[TASKS TO COMPLETE]:
**A.** In the interview transcript, write out the passage again from "MAURICIO VIVERO: Sure." up to and including "with the kids.", substituting "physician" for "lawyer".
**B.** Answer these questions using the interview transcript:
(i) How old was Mauricio Vivero when he came to the U.S.?
(ii) In which country was Daisy Zuccardi born and raised?
(iii) With which company did Tiffany DiCarlo's father have a successful career?

[TEXT UNDER STUDY]:
——————

MAURICIO VIVERO: Sure. Thank you. So, I was born in Cuba and came to the U.S. as a refugee when I was five years old. I was raised in Manhattan and through the, you know, hard work and support of my parents, I was able to get a good education and eventually became a lawyer and have worked in the field of philanthropy for many years.
KENNETH CORREA: That's terrific. Thank you. How about you, Daisy?
DAISY ZUCCARDI: So, hello. Thank you. I was born and raised in Colombia and came to the United States in my early 20s without any knowledge of the language or anyone. And through hard work, I learned the language and was able to finish my degrees. I worked as an engineer for many years before I was married and decided to have my kids and stay home with the kids.
KENNETH CORREA: That's awesome. What about you, Tiffany?
TIFFANY DICARLO: So, I was born in Brooklyn, New York. My father immigrated to this country from Ecuador when he was just 18 years old, not knowing a word of English. He actually was washing dishes at Bell Atlantic when he met my mother, whose mother was from Puerto Rico. So, I’ve got a little bit of the Caribbean side and the South American side, which makes my culture just as rich. He proceeded to get a post-graduate degree in computer programming. He had a successful career with Philips Magnavox and now he’s in mortgage lending and with his true passion of real estate.
Education was always so important to my parents. So, I worked really hard for that. I went to school actually for accounting, landed in nursing, and I'm so happy and my parents have been really proud of that.
KENNETH CORREA: That's terrific. Great story. And Miguel?

——————

[Saved data entries]:

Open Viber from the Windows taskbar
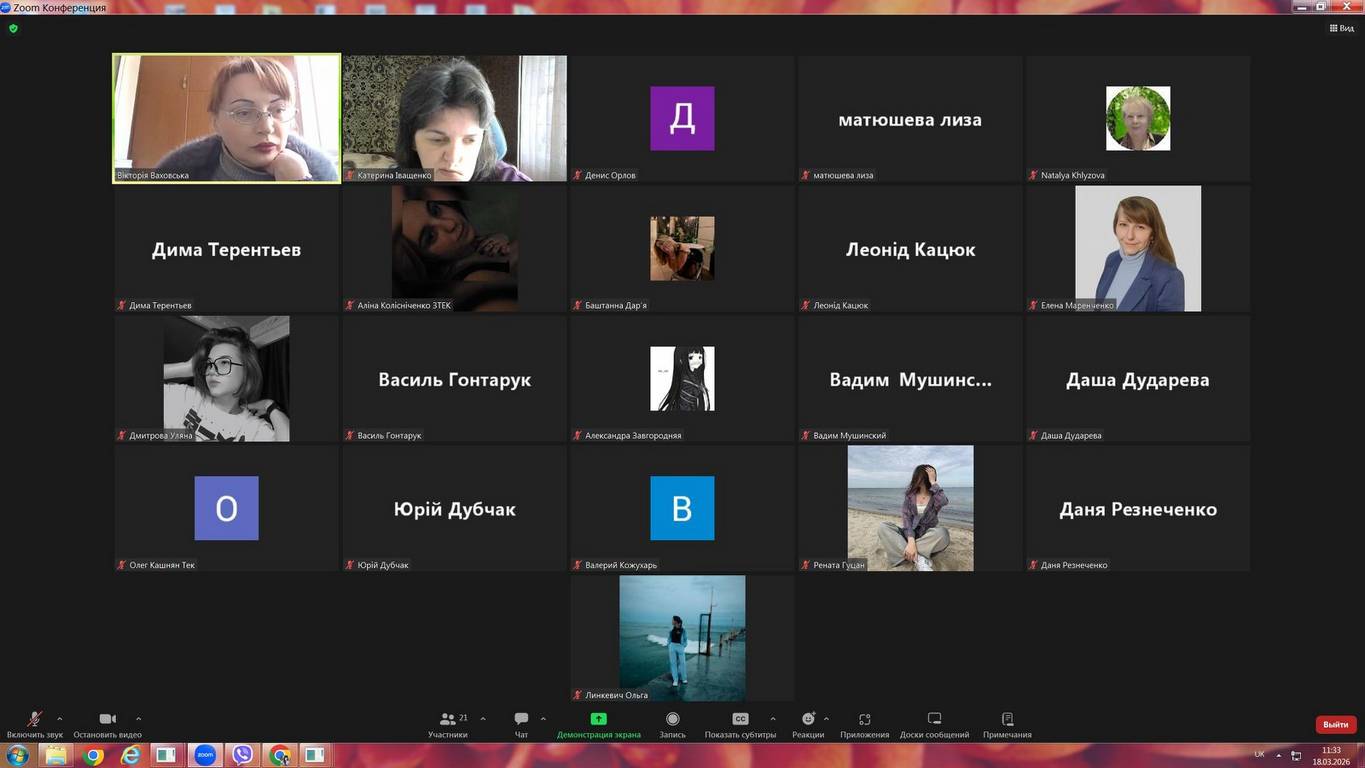The height and width of the screenshot is (768, 1365). [x=242, y=755]
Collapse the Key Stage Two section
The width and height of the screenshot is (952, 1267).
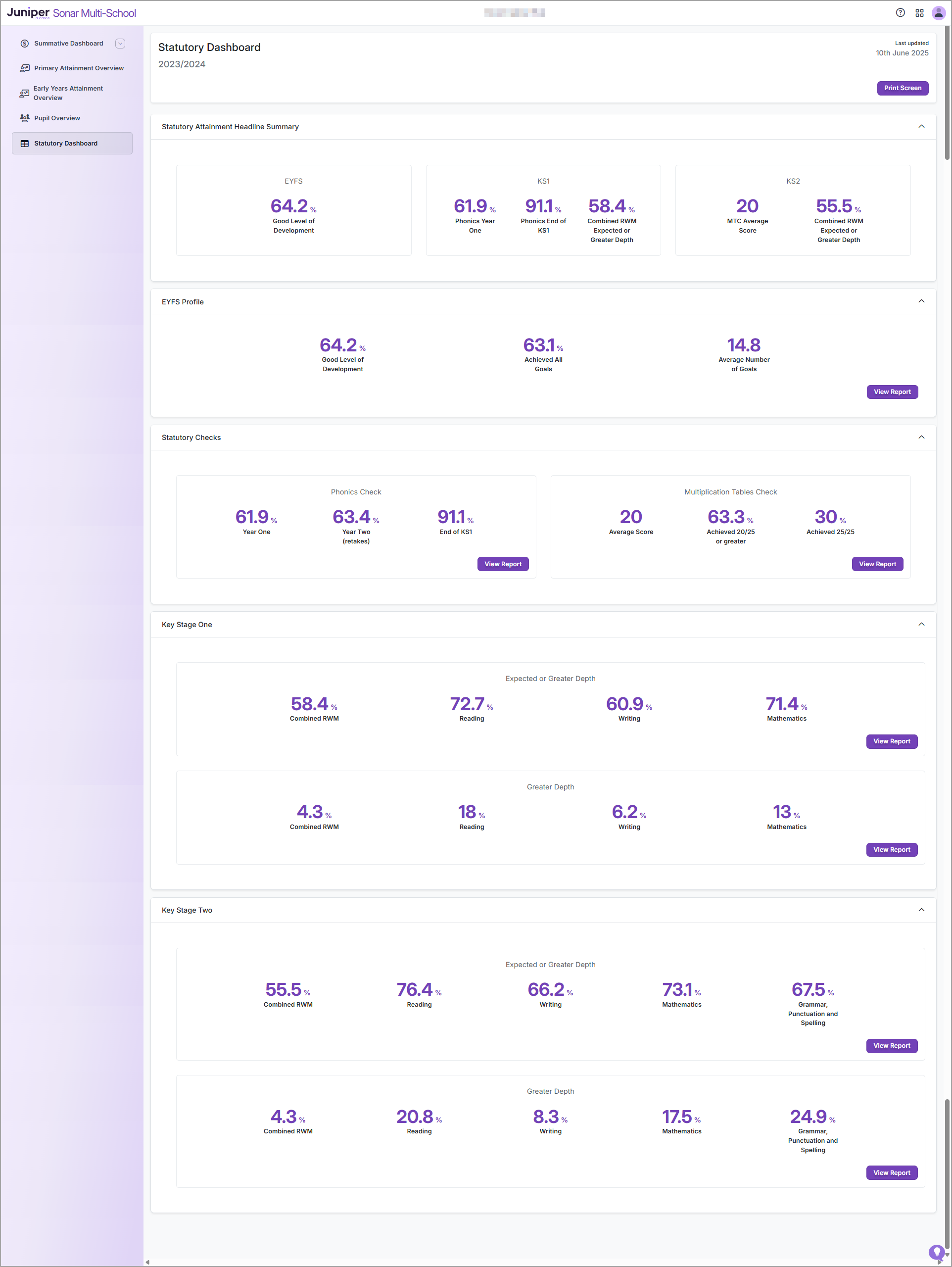[921, 910]
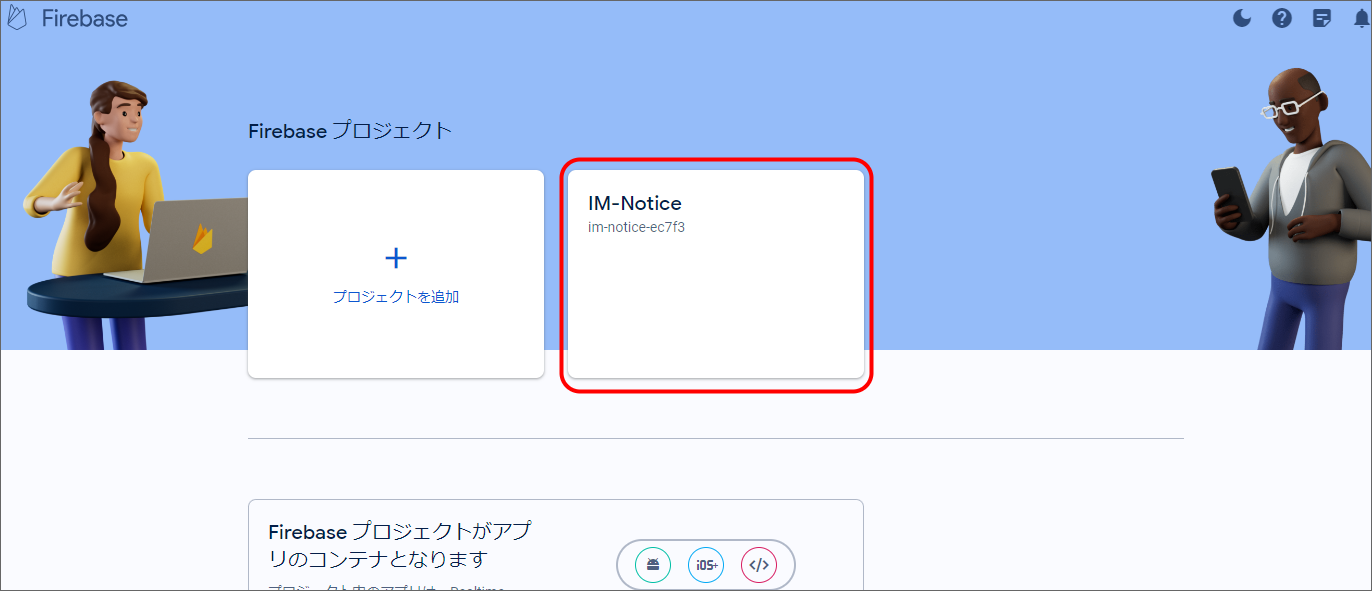Click the プロジェクトを追加 link text

(396, 297)
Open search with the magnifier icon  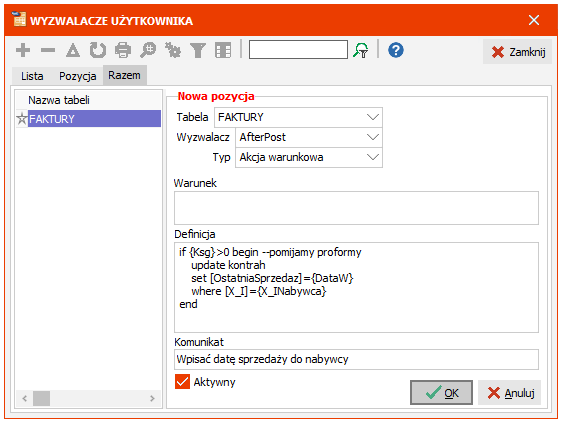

——————

[ANSWERS BELOW]:
**A.**
MAURICIO VIVERO: Sure. Thank you. So, I was born in Cuba and came to the U.S. as a refugee when I was five years old. I was raised in Manhattan and through the, you know, hard work and support of my parents, I was able to get a good education and eventually became a physician and have worked in the field of philanthropy for many years.
KENNETH CORREA: That's terrific. Thank you. How about you, Daisy?
DAISY ZUCCARDI: So, hello. Thank you. I was born and raised in Colombia and came to the United States in my early 20s without any knowledge of the language or anyone. And through hard work, I learned the language and was able to finish my degrees. I worked as an engineer for many years before I was married and decided to have my kids and stay home with the kids.

**B.**
(i) Five years old.
(ii) Colombia.
(iii) Philips Magnavox.